I was riveted by today’s post, didn’t really know anything about it before. In fact, I think I thought it was about Australia.
Confession time: I got the first series on DVD and… didn’t like it. And what struck me watching it was more how unlike a HBO Series it seemed, or at least HBO Series as I knew them then. I don’t mean it isn’t the, uh, seminal, show for what came after – it clearly is. It’s more, when you come to it after The Wire and Deadwood and all that, you really notice the foot it still has in the telly that went before it – or at least the HBO telly that went before it. It isn’t quite visually as slick, it doesn’t play the long game in quite the way later shows did, and it the dialogue is a less subtle about establishing who characters are and what they think.

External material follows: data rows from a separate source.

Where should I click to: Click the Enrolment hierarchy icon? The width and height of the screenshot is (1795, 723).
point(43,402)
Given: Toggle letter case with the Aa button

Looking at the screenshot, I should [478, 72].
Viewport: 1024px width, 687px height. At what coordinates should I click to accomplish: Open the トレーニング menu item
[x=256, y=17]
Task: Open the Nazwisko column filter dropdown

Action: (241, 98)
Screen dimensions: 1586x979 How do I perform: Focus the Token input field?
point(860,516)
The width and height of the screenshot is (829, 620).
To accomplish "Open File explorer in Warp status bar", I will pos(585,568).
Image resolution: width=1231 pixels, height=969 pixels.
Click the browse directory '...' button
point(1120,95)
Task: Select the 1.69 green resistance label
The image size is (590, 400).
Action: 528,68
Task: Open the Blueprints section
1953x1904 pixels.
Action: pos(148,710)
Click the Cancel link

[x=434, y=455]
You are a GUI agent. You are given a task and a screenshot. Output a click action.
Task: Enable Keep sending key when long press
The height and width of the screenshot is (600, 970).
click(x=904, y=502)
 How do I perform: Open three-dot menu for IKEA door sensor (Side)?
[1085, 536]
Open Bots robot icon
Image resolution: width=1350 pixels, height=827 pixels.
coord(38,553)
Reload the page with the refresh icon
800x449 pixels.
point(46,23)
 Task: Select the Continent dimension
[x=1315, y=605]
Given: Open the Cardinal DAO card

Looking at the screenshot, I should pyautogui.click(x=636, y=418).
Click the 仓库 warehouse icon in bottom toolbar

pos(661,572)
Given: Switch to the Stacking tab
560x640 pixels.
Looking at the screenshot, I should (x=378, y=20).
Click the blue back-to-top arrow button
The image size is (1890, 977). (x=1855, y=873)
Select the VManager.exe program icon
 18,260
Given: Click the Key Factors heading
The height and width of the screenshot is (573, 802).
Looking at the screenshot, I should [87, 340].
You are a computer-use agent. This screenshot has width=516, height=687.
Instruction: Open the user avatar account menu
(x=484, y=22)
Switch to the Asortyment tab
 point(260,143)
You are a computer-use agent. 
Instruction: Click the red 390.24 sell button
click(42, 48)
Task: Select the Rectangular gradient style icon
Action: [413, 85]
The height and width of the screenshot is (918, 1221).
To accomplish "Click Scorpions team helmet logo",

That that doesn’t take anything away from how original it was. But my experience of watching it was maybe that of some kid brought up on new Dr Who buying a couple of Tom Baker DVDs.
I can’t really argue with any of that. The storytelling is certainly less sophisticated than the HBO shows that came later (and it’s interesting to hear the perspective of someone who saw those *before* Oz). But it’s still a necessary bridge that needed to be crossed before, say, The Sopranos could happen.
I think David Spade has explicitly said it was Oz that meant he could do what he wanted to do. I think what happened with The Sopranos was, the idea of gangster sees a shrink, which could have just been a jokey gimmick (like in Analyses This) because Spade took Freudian idea seriously (or seriously enough) opened up a space where oblique little character moments would coexist with a story arch where people got killed. And that mix, as much as the violence and swearing, defined what we think of as HBO type American telly.
Who is David Spade? You mean David CHASE, the creator of The Sopranos?